I have been watching the reports from our Doru Managed Firewall system and I have noticed over the past few month a marked increase in the number of phishing attacks. I checked out a few other sources and confirmed this observation. May reports show about 10,000 unique phishing emails and June is sitting at about 3,000 right now. These numbers include money scams, information gathering, malware insertion, ransomware, spoofed links, and spear phishing.
You may not have heard of “Spear phishing” but it is one of the most prevalent attacks currently in circulation.
In spear phishing, the attacker targets a select audience by sending emails that seem to come from a well-known brand name like Netflix or DropBox or Amazon in hopes that you will click on the link provided and enter credentials. If a spear phisher were going to, for example, impersonate “Gnosys Networks”, the link’s URL might be “http://gnosisnetworks.com/free stuff“. The link is similar enough to the brand name that most people will not notice that it’s a scam. The strategy called “typosquatting” slightly alters the spelling of a brand name because most people read what they expect to read, not necessarily what’s there.
With the threats to your network increasing daily, here are a few tips to help keep you and your company’s data secure:
- Don’t click on links or open attachments from senders you don’t know.
This is the age old warning but it holds as true today as it did the first time you heard it.
- Consider a spam filtering or DNS firewall solution.
The best defense against this or any type of attack is to stop it before it becomes a threat. There are many solutions on the market. Of course, we recommend our subscription service Phalanx for an end to end security solution but there are other software as well as appliance solutions.
- If you are not expecting a file to be added to your dropbox…
It is probably not legitimate. Don’t click on the link.

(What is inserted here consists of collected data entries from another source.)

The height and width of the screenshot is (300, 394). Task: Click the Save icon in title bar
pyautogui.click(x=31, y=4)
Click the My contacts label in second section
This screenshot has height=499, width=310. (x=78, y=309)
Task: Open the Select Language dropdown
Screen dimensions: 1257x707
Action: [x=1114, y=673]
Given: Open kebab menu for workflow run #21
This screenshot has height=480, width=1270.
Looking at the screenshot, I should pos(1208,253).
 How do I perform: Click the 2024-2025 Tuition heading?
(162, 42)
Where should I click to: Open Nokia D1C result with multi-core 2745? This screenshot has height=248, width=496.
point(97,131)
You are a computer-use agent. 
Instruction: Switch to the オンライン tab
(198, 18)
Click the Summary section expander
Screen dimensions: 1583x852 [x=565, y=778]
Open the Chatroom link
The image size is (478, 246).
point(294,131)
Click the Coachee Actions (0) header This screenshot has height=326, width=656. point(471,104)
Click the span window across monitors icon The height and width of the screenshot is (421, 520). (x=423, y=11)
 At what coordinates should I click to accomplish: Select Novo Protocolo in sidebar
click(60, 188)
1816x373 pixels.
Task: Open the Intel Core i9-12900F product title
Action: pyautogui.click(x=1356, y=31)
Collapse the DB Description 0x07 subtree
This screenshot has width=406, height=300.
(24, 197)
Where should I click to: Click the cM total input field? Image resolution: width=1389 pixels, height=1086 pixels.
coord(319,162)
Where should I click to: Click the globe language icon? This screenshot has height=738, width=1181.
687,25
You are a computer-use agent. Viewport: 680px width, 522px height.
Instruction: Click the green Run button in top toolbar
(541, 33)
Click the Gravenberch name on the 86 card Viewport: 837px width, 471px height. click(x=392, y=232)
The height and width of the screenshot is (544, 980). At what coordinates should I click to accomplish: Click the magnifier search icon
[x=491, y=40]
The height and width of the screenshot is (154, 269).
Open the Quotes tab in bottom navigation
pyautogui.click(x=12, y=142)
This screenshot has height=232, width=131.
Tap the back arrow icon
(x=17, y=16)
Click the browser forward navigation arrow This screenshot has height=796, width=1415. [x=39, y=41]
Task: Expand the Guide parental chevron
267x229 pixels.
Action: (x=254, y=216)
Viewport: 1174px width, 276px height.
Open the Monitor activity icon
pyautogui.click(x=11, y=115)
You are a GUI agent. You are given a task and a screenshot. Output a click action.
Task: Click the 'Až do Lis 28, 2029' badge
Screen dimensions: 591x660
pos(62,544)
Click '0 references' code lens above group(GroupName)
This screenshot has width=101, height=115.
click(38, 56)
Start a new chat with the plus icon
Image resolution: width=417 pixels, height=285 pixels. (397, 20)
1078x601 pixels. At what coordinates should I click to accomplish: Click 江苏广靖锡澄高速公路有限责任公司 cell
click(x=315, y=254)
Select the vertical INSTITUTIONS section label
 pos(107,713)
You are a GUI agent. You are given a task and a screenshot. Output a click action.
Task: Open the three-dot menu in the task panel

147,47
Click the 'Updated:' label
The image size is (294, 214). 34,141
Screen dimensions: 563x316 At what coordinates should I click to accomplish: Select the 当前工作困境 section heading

- Many of these attacks come from overseas
While the email and even the page (if you clicked on the link) may look legitimate, often there are grammatical and spelling errors that would not appear in an actual corporate email.
The long and short of it
There does not seem to be any sign of a decrease in the frequency of attacks and they get a little more sophisticated every day. Be wary of odd, unexpected emails. If you are unsure of an email, forward a copy to your trusted IT advisor. If the email is a phishing attempt, they should be able to identify it as such.